Vingt-quatre mois plus tard l’ambiance est toute autre. Lundi 15 octobre, M. Guillemot a vu se monter pour la deuxième fois de l’année un piquet de grève devant le siège de Montreuil. Déclencheur de cette mobilisation : l’annonce d’une révision des modalités de télétravail dans l’entreprise qui emploie 21 000 personnes dans le monde, dont environ 4 000 en France.
Mais la crise va bien au-delà. Le jeu Star Wars Outlaws lancé fin août, qui aurait coûté à Ubisoft entre 250 et 300 millions de dollars (entre 229 et 275 millions d’euros), ne rencontre pas le succès escompté. Le studio a dû reporter le lancement du nouvel opus d’Assassin’s Creed au-delà des fêtes de fin d’année. Le jeu doit être sans défaut. Ubisoft ne peut pas se permettre le luxe d’un nouvel échec.
Comme si Ubisoft avait perdu la recette
Rien de tout cela n’a échappé aux investisseurs. L’action s’est effondrée sous les 10 euros fin septembre – bien loin des 100 euros qu’elle avait brièvement dépassés en juillet 2018. Désormais, l’hypothèse d’une sortie de la Bourse n’est plus exclue ni celle d’une vente de la société. Si, début octobre, la compagnie a parlé de « spéculations de la presse » concernant son avenir, elle a aussi admis qu’elle « examine régulièrement toutes ses options stratégiques ». Comme si Ubisoft avait perdu la recette de ce qui a toujours constitué son succès : rester indépendant et constituer des licences fortes.
Au cours de son histoire, le numéro un français a en effet misé avant tout sur ses propres forces. Il a certes réalisé quelques acquisitions gagnantes comme le rachat en 2000 du studio Red Storm Entertainment, qui lui a permis d’exploiter la série des Tom Clancy. En 2001, il met aussi la main sur la licence Prince of Persia. Deux coups de génie. Mais c’est surtout avec ses propres créations qu’Ubisoft s’est fait un nom.

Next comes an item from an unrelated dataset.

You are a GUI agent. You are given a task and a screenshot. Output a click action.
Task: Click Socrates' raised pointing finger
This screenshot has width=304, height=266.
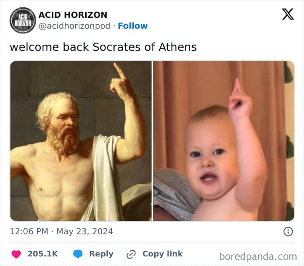(119, 71)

En 1995, le studio profite de la sortie de la première PlayStation pour lancer Rayman, un jeu qui connaît sur-le-champ un succès mondial. Le talent d’Ubisoft dès lors est de savoir étirer dans le temps la popularité de ses propres licences grâce à de nouveaux épisodes ou à des déclinaisons sur d’autres supports (séries, films).